In the poem, Iain mac Mhurchaidh called the American Revolution against King George every bit as unnatural as disrespect against one's earthly or heavenly father. He also threatened that Patriots who did not submit to the British Monarchy would be treated like both real and suspected Jacobites had been treated in the aftermath of the Battle of Culloden, which is still referred to in the Highlands and Islands as Bliadhna nan Creach ("The Year of the Pillaging").  

Like many other Loyalists, he paid a very heavy price for his Monarchist beliefs. In 1780, the North Carolina General Assembly taxed his property in Moore County at three times its value.

Death
Iain mac Mhuirchaidh is believed to have died in 1780; the same year as the Battle of King's Mountain. According to one source, he died in captivity. Other historians believe that he was "probably killed by the American Patriots." According to one tradition, Iain Mac Mhurchaidh, "suffered an excruciating death", at Patriot hands.

Legacy
Following the end of the war, Moore County and many other regions of the new United States which had been mainly settled by Scottish Gaels, were almost depopulated, as Gaelic-speaking Loyalists fled northward towards what remained of British North America.

Among these so-called "United Empire Loyalist" refugees was Iain mac Mhurchaidh's close friend Rev. Iain Beutan (John Bethune), formerly of the Barbeque Presbyterian Church in Harnett County, North Carolina. Rev. Beutan was similarly taken prisoner following the Battle of Moore's Creek Bridge. After being released in a prisoner exchange and serving as military chaplain to the 84th Regiment of Foot, Rev. Bethune ministered to his fellow Gaels at Montreal and Williamstown, in the Canadian Gaelic-speaking settlement of Glengarry County, Ontario, and is credited with organizing the first two Presbyterian congregations in Canada, where his many descendants include the Academy Award-winning actor Christopher Plummer.

##########

● **Things to do**
a: In the passage on Iain mac Mhurchaidh, at how much did the North Carolina General Assembly tax his Moore County property in 1780?
b: Please pick up the passage on Iain mac Mhurchaidh after its final sentence and keep writing it.
The lines after this point come from a separate source.

##########

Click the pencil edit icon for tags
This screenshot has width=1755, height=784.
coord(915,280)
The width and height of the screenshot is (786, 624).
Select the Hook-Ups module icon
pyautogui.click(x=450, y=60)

##########

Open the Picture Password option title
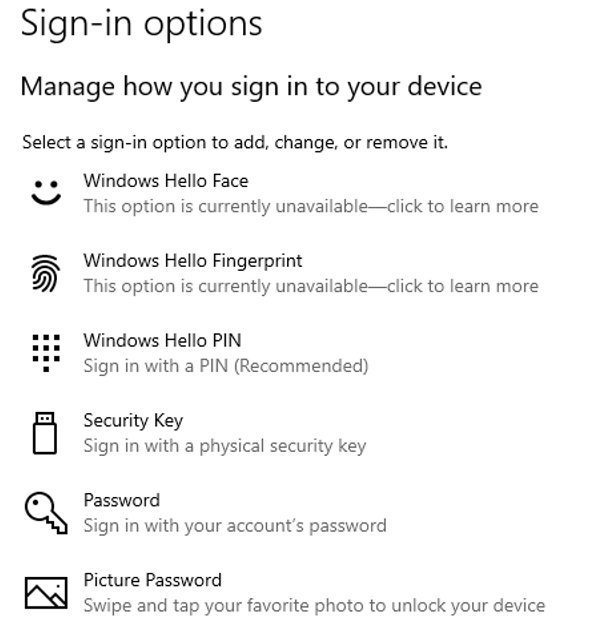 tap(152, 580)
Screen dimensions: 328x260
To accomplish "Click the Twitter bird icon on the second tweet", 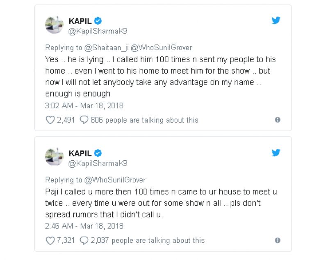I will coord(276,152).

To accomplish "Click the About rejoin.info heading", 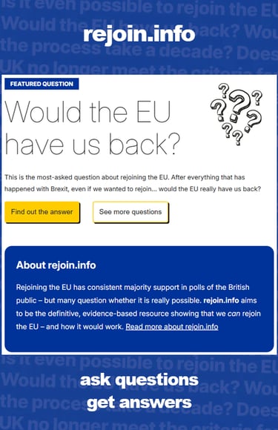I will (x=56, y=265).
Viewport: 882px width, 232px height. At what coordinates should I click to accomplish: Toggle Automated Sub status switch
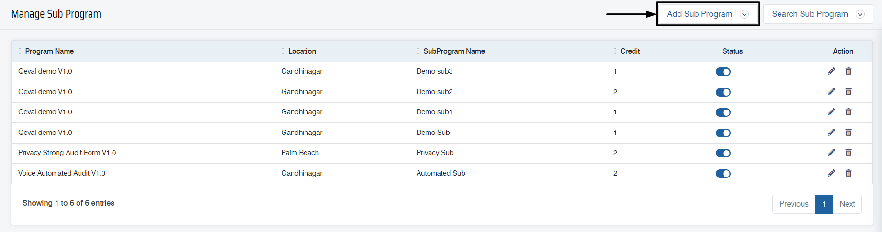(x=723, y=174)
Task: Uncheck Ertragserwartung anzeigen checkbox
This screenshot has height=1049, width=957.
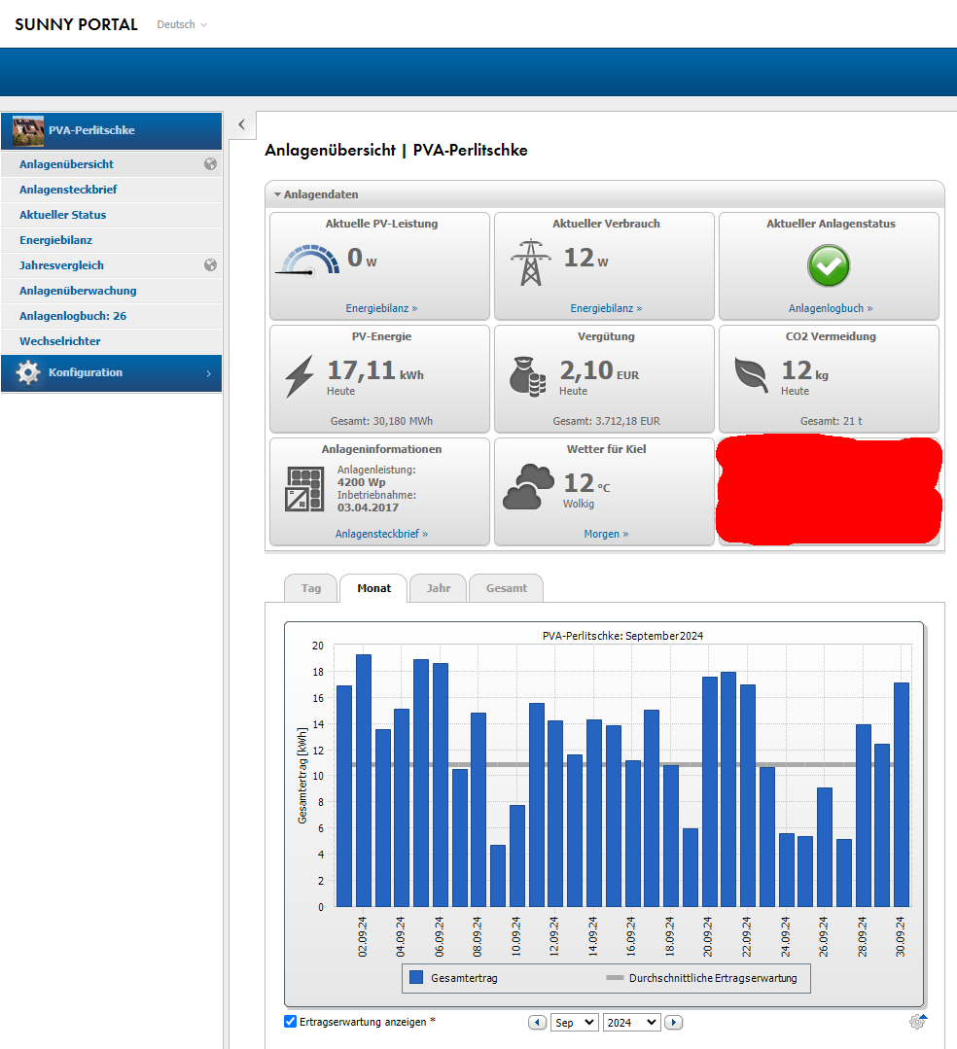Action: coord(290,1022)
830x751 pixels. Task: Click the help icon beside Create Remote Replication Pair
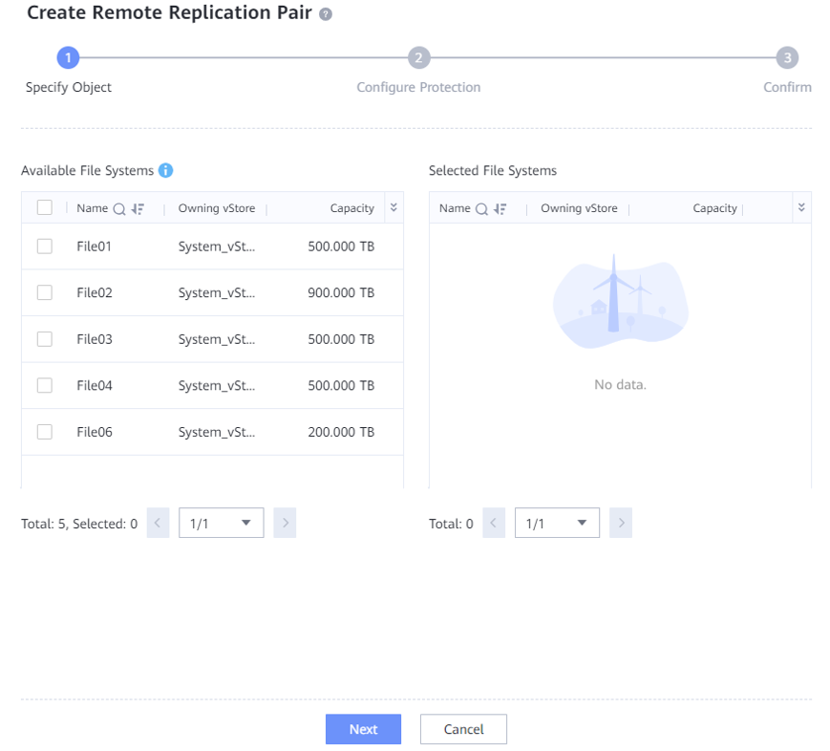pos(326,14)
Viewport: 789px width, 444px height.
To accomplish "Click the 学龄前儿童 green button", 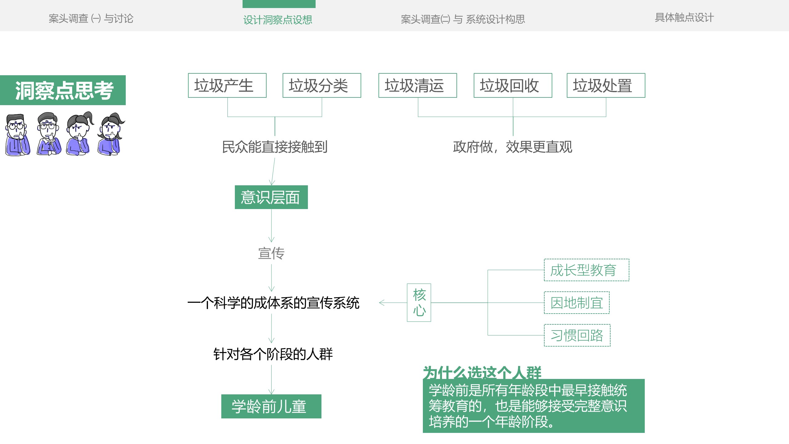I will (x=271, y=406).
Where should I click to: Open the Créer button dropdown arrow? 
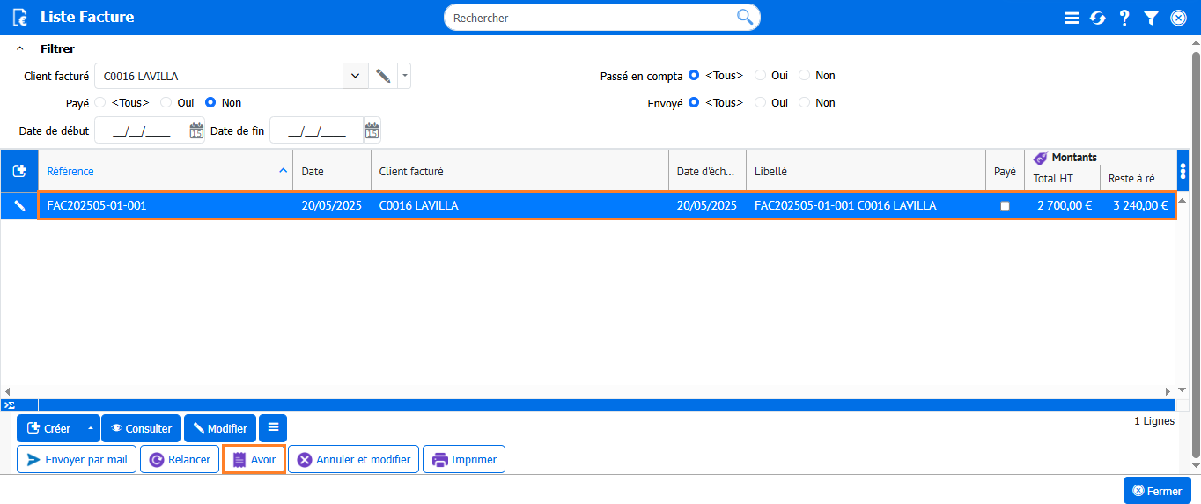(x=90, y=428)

##########

● **Responses to the tasks**
a: At three times its value.

b:
According to Marcus Tanner, Iain Mac Mhurchaidh's, "poems were brought back to Scotland years later by others who had learned them." A fellow Loyalist Gael also named John MacRae, who was known in Gaelic as Iain mac a’ Ghobha, who lost his arm in combat during the American Revolution, is particularly credited with memorizing Iain mac Mhurchaidh's poems and bringing them back to his native district of Kintail, in Scotland.

According to Marcus Tanner, though, despite the post-Revolutionary War redirection of emigration by the Gaels from Scotland to Canada, a large Gàidhealtachd community continued to exist in North Carolina, "until it was well and truly disrupted", by the American Civil War.

Even so, local pride in the Scottish heritage of local pioneers remains very common in North Carolina. One of North America's largest Highland Games, the Grandfather Mountain Highland Games, are held there every year and draw in visitors from all over the world. The Grandfather Mountain games have been called "the best" such event in the United States because of the spectacular landscape and the large number of people who attend in kilts and other regalia of the Scottish clans. It is also widely considered to be the largest "gathering of clans" in North America, as more family lines are represented there than any other similar event.

References

Further reading
 Edited by Màiri Sìne Chaimbeul (2020), Iain mac Mhurchaidh: the Life and Work of John MacRae, Kintail and North Carolina, Scottish Gaelic Texts Society.
 Charles W. Dunn, "A North Carolina Gaelic Bard," North Carolina Historical Review 36 (October 1959).
 James MacKenzie, "The Odyssey of John MacRae," State magazine (Raleigh), (1 Dec. 1971).

External links
 Tha mi sgìth ‘n fhògar seo (I am weary of this exile) performed by Alasdair Whyte.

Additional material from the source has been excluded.